Il est vrai que Vraiville, son centre-village, se situe à la naissance du talweg du vallon descendant vers Saint-Pierre-de-Liéroult. Il était encore en eau vers 1840 où il apparait sur la carte d’état-major disponible sur le site Géoportail. Il alimentait donc la mare centrale, qui existe toujours et qui constitue un cadre pittoresque à cette partie du village. D’ailleurs, le chemin entre cette mare et les bois, au nord et en aval, se nommait la Ruelle aux vaches. La mare devait abreuver les bêtes avant d’aller paitre dans les prairies ou les bois. C’est dans cette partie du talweg que l’on retrouve un affleurement de craie ou de marne du turonien supérieur (entre 93,9 et 89,8 millions d’années avant notre ère). La Mare, l’église et les fermes du centre-village se trouvent donc sur les premières pentes du talweg, là où l’eau ne manquait pas et là où les champs commencent à s’étendre à perte de vue.
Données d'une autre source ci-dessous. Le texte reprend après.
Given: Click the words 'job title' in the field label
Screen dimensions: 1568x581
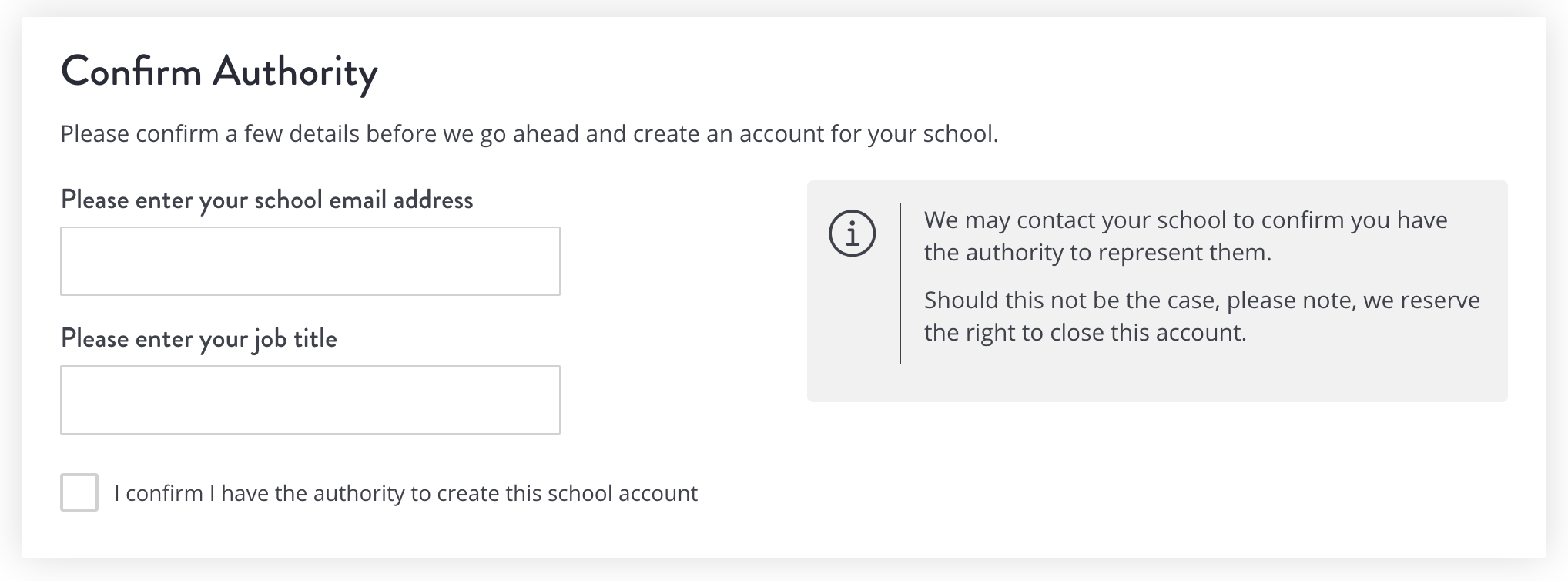Looking at the screenshot, I should point(296,339).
La mare centrale de Vraiville sur une carte postale illustrée des années 1910 disponible sur le site des Archives de l'Eure (cote (8 Fi 700-10).
Riches terres agricoles mais pauvres paysans
Comme pour indiquer ce lieu de transition entre le Roumois et les plaines du Neubourg, un champ est dénommé “La porte du Manoir”, près de Surtauville. Une “rue de la Porte du Manoir” existe au sud immédiat de Notre-Dame, l’église vraivillaise. Il doit s’agir du principal manoir seigneurial de la paroisse où s’installa un noble, avec château ; un noble qui dota l’église. Il faut croire que ce manoir avait une plus vaste porte du côté des champs qui constituent toujours une vaste partie des terres vraivillaises. Une rue contigüe, la rue du moulin, rappelle la nécessité de moudre le grain au moulin de Daubeuf ; moulin inconnu mais qui a donné le nom à une parcelle toujours dénommée, à Daubeuf, le “vieux moulin”. Les Vraivillais devaient aussi utiliser, selon l’emplacement de leurs champs et selon leurs obligations, les moulins de La Haye-Malherbe et de Mandeville.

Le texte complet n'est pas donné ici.